Back in 2001, the British photographer and filmmaker Nick Danziger photographed eleven women for an International Committee of the Red Cross study to document the needs of women in the face of war.
He then went back a decade later to find each individual that he captured on film and to discover what had happened to them. This display of work shows their personal struggle and the lasting impact that war has had on their lives.
Eleven Women Facing War will feature 33 photographs and 11 short films (each running at approximately three minutes each) that were taken in eight conflict zones from around the world. These include: Bosnia, Kosovo, Israel, Gaza, Hebron (West Bank), Sierra Leone, Columbia and Afghanistan.

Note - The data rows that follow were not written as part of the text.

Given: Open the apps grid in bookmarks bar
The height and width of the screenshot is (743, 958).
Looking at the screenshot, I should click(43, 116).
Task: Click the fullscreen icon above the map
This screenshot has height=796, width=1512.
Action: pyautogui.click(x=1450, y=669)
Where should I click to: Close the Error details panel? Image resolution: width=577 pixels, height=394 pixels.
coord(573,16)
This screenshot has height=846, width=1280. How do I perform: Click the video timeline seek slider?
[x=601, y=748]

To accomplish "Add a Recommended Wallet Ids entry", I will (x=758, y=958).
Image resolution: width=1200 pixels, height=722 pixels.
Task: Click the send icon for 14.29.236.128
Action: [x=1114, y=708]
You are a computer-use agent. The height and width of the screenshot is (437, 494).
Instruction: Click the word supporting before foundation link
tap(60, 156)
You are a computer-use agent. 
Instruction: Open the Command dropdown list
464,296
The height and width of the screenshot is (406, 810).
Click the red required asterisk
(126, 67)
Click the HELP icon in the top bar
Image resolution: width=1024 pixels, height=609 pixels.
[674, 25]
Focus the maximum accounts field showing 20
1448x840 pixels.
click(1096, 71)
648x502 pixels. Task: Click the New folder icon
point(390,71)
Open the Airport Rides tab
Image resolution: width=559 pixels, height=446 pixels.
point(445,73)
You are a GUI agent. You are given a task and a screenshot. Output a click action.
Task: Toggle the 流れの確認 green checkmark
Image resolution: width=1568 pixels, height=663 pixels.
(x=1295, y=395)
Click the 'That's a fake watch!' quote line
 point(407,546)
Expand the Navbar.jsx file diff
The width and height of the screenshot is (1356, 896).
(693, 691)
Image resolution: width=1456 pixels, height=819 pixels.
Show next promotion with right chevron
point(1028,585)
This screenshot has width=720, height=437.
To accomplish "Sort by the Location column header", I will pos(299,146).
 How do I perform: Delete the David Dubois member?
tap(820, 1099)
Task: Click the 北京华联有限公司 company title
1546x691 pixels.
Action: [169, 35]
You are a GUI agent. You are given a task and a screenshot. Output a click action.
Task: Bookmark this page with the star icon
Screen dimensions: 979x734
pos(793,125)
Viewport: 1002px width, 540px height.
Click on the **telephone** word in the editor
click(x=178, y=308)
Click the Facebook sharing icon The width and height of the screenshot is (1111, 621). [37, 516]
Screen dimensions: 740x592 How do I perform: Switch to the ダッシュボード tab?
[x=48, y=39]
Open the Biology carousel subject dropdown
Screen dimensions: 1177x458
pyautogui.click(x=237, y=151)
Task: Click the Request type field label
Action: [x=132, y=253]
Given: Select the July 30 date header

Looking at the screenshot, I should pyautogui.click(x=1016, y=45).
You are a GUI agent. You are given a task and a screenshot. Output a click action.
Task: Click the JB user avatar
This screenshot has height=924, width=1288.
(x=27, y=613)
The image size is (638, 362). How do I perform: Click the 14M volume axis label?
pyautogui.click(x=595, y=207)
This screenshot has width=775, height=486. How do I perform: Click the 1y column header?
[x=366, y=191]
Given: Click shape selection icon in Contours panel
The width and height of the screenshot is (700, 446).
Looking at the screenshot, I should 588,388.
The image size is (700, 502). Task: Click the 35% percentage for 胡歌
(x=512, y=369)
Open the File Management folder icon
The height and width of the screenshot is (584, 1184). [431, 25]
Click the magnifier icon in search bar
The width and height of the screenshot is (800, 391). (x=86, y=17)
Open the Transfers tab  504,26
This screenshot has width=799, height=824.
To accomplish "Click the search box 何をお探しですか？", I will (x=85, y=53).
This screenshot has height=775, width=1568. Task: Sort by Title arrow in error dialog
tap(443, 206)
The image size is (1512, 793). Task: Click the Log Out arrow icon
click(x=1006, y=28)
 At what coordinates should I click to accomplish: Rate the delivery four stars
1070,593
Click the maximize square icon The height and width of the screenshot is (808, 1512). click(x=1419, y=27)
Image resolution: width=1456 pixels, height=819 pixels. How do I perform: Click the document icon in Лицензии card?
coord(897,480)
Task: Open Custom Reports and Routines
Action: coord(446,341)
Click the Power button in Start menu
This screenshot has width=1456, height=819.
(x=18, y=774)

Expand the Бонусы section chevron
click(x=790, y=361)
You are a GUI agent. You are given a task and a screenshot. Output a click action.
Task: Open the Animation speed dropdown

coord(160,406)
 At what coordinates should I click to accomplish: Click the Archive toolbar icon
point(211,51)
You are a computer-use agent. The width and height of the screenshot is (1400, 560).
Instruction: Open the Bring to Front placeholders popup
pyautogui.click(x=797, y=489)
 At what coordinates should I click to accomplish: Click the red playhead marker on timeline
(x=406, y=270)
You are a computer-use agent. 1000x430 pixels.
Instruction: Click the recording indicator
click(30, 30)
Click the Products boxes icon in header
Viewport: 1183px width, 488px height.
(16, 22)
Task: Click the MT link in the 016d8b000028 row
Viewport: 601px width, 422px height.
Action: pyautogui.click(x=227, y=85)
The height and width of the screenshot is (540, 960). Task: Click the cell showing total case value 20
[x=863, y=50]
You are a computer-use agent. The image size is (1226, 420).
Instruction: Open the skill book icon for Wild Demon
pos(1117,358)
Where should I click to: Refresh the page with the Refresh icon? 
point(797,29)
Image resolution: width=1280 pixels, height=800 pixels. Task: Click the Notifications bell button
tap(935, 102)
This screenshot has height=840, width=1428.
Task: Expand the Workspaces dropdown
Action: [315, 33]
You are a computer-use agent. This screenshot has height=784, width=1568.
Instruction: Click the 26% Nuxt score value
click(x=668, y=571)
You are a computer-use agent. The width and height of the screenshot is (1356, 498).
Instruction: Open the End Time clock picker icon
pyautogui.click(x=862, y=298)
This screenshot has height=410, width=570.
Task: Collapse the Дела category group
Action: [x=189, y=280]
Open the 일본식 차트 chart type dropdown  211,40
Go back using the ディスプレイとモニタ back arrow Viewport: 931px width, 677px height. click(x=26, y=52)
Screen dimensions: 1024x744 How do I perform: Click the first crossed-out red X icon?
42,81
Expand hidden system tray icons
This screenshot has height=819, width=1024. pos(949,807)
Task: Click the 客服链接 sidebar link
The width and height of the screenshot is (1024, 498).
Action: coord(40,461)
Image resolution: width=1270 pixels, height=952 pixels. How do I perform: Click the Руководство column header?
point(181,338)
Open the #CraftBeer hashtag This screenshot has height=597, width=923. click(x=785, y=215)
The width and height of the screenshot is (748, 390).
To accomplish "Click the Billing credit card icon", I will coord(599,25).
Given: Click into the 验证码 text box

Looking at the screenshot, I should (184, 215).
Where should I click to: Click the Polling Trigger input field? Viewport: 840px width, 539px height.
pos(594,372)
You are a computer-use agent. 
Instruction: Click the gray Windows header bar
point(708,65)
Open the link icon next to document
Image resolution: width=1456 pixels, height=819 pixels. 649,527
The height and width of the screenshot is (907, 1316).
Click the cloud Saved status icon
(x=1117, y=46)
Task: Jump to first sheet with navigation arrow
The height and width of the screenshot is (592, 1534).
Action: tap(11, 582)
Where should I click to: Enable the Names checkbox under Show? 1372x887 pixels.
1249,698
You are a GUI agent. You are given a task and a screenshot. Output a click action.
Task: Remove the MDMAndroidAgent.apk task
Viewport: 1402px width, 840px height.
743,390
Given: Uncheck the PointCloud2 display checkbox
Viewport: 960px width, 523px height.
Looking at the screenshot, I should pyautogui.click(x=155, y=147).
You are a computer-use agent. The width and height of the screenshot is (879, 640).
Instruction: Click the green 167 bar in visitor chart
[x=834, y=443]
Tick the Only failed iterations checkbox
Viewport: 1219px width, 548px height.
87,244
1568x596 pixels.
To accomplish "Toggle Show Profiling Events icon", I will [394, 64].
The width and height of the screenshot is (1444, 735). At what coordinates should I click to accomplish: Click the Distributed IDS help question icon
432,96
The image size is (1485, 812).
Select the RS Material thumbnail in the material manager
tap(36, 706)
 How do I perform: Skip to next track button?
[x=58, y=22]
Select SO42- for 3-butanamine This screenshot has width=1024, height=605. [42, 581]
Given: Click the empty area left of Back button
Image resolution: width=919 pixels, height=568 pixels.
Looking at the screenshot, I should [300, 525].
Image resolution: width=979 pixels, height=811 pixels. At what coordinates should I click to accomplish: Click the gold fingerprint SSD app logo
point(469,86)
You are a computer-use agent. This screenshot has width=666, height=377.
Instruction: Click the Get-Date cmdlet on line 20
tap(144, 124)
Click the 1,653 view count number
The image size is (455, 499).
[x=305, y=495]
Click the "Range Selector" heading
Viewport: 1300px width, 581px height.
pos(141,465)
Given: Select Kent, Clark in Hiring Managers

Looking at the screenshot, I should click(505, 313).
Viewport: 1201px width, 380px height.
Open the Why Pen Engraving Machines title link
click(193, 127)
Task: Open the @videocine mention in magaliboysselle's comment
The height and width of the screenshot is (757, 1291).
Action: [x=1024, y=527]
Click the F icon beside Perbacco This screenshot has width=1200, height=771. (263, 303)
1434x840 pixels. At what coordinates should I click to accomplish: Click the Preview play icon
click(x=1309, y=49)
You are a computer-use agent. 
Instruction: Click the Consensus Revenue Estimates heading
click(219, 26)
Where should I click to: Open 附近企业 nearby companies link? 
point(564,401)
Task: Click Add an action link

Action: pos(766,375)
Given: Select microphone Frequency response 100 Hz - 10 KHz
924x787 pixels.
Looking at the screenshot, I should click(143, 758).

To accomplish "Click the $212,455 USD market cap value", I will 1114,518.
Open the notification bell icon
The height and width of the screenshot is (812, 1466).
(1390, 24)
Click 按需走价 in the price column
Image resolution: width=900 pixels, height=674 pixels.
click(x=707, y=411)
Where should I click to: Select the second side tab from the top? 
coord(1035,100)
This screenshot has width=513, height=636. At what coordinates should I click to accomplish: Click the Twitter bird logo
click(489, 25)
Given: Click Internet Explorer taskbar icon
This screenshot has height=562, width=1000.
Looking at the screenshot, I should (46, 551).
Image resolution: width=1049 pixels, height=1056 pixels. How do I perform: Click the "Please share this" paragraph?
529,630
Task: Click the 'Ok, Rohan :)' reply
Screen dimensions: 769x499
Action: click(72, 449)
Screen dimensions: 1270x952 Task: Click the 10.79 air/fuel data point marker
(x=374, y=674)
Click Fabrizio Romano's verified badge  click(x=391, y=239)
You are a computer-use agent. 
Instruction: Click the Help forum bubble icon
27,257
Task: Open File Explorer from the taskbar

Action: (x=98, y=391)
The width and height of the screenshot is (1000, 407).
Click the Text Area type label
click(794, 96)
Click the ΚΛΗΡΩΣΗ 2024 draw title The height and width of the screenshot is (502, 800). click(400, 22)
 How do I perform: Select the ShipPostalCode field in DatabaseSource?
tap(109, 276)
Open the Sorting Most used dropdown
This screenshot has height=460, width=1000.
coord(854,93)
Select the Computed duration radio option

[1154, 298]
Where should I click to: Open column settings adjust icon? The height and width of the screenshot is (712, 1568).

Talking about this series of work, Danziger said: “‘We often talk about the victims of war. I hope these images and stories are a tribute to these women’s indomitable spirit, endurance and bravery.”
One example of the types of stories featured in the exhibition includes that of Mah Bibi, a ten-year-old orphan, who was destitute and begging for food for herself and her two younger brothers, when photographed in Afghanistan in 2001. Ten years later, she had vanished without trace and is believed to have died in 2006.
Hilary Roberts, Research curator of Photography at the Imperial War Museum commented: “Eleven Women facing War is a moving reflection on women’s experience of war and its legacy.”
Nick Danziger is a British award-winning photographer, author and documentary maker, whose work concentrates on the disadvantaged. His work has been exhibited internationally and much of it is held in in numerous museum collections such as the National Portrait Gallery, London, the National Media Museum in Bradford and the British Council.
Eleven Women Facing War will be on display at the Imperial War Museum, London from the 4th February to the 24th April. Admission to the exhibition is free.